**YOUR TASK:** Starting at the line containing "You are a computer-use" and ending after the line containing "tap(372, 402)", rewrite the lines with "dropdown" changed to "drop-down list" and everything else left as is. Leave the pictures out of your answer.

---+---

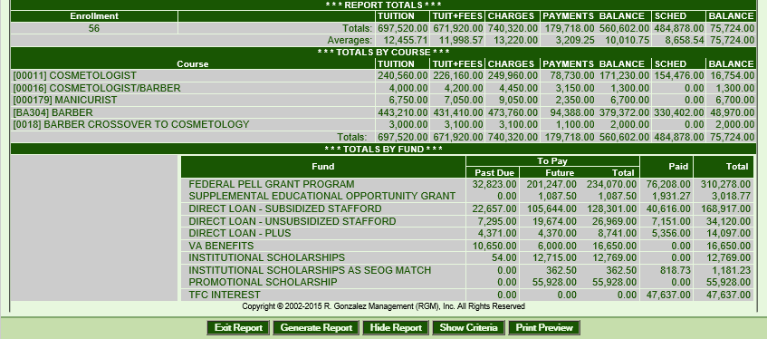Click the FEDERAL PELL GRANT PROGRAM fund

pos(272,184)
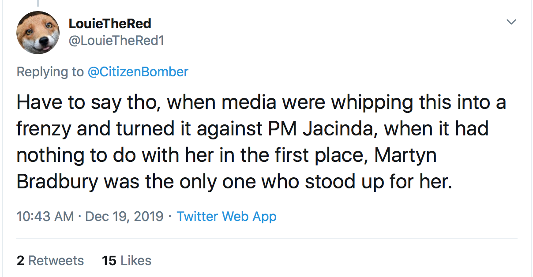This screenshot has width=533, height=277.
Task: Open the Twitter Web App source link
Action: pyautogui.click(x=226, y=217)
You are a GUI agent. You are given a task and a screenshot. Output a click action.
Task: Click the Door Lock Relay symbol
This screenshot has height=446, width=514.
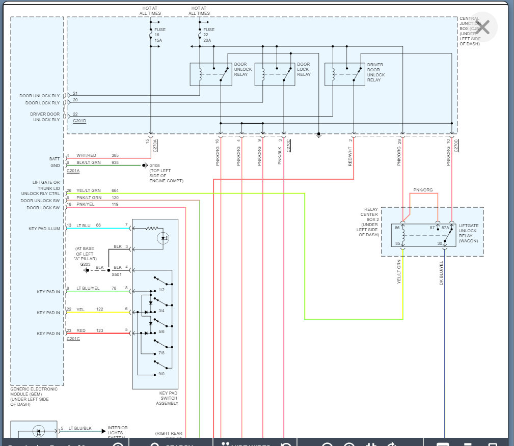275,74
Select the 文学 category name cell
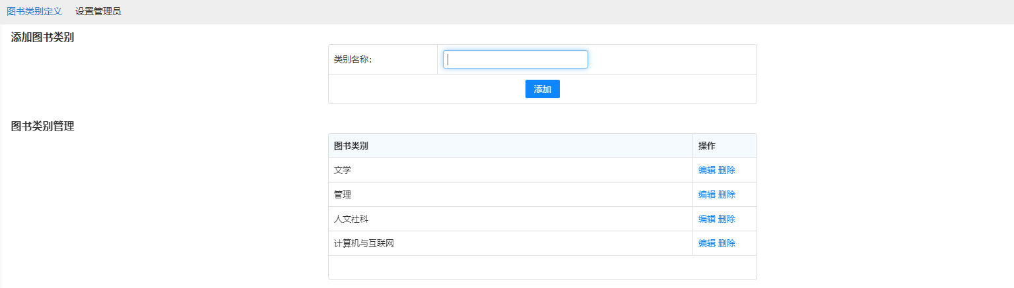The height and width of the screenshot is (288, 1014). (x=343, y=170)
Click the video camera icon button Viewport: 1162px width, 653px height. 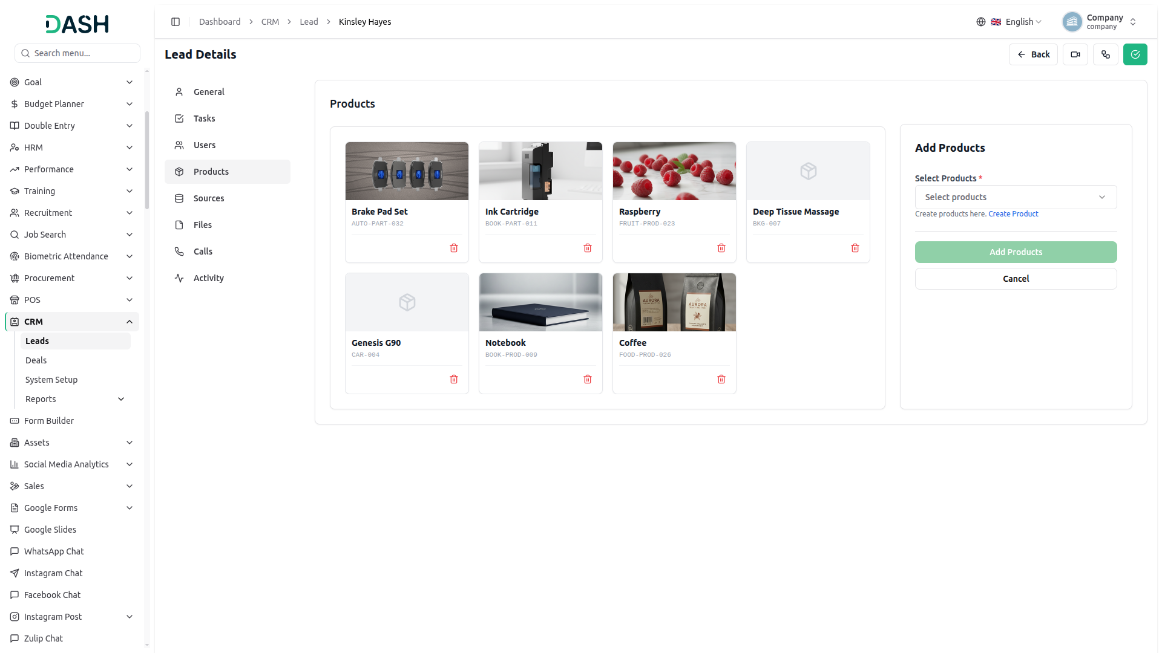click(x=1075, y=54)
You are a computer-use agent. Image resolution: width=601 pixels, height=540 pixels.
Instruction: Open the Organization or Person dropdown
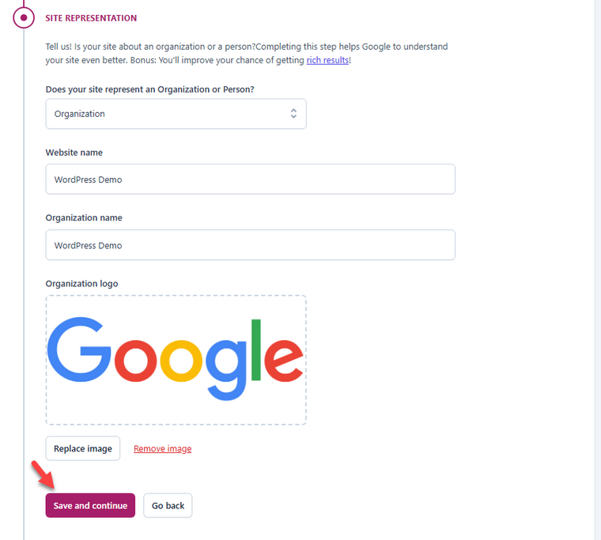[176, 114]
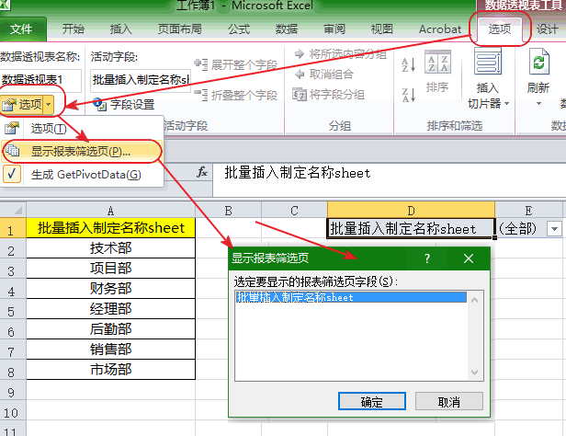Click the 确定 (OK) button
The width and height of the screenshot is (566, 436).
tap(372, 402)
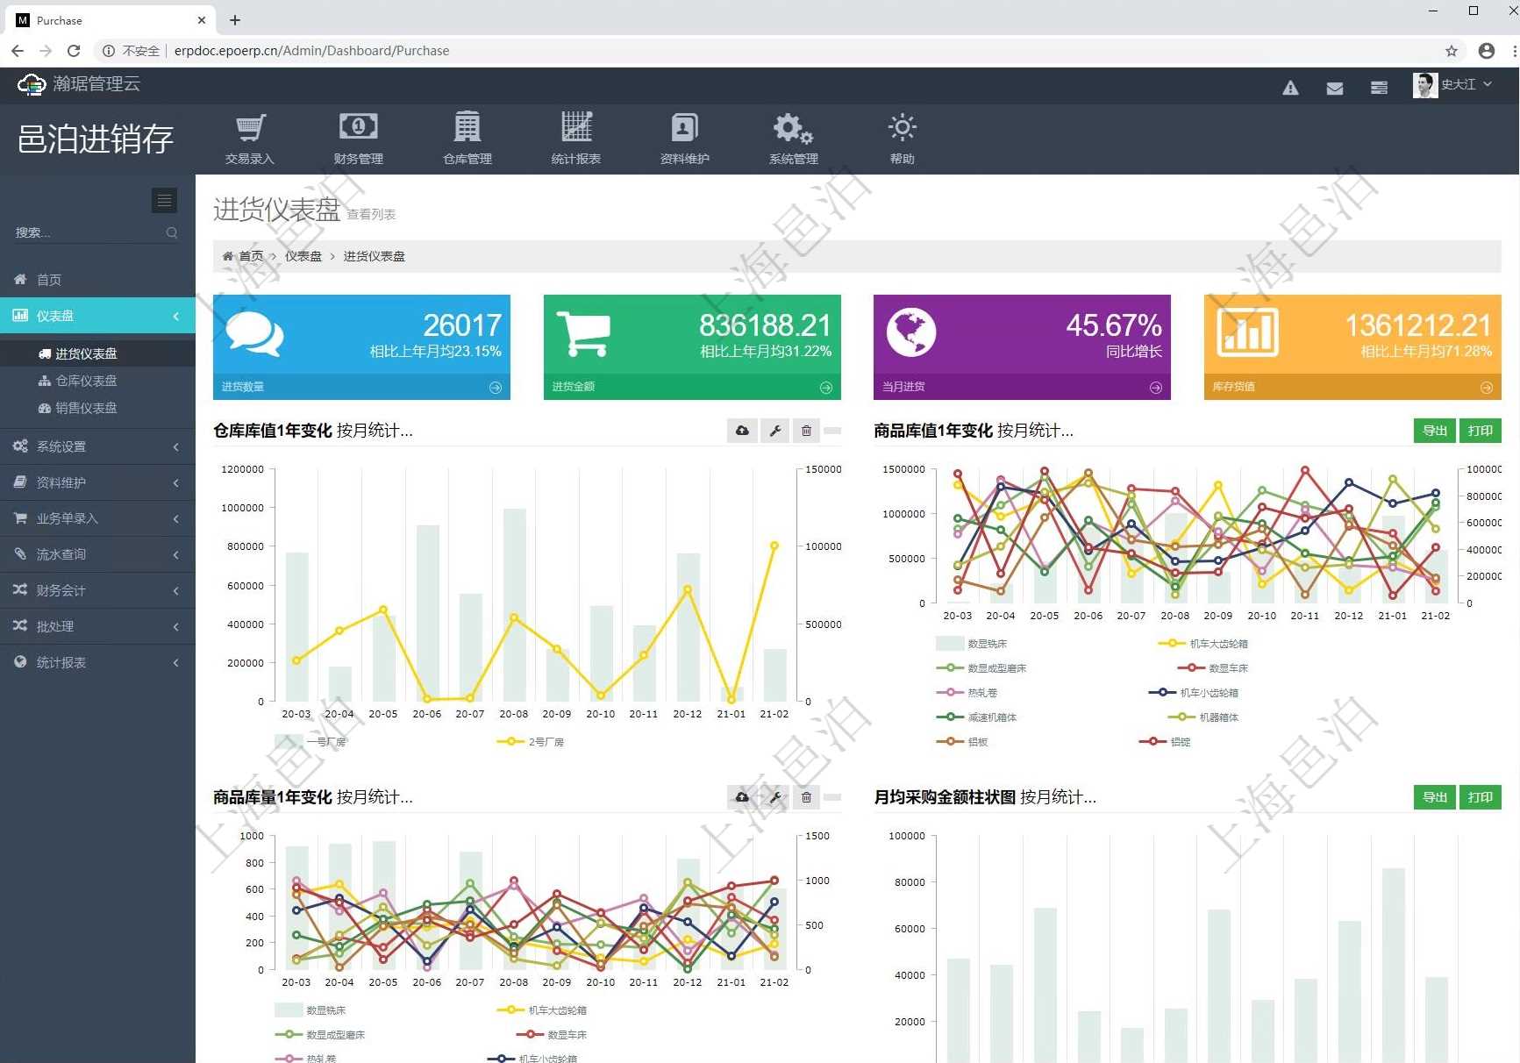
Task: Click 打印 button on 月均采购金额 chart
Action: [1480, 797]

---+---

**TASK OUTPUT:**
You are a computer-use agent. Image resolution: width=601 pixels, height=540 pixels.
Instruction: Open the Organization or Person drop-down list
[176, 114]
Click the 确定 (OK) button
The width and height of the screenshot is (566, 436).
tap(372, 402)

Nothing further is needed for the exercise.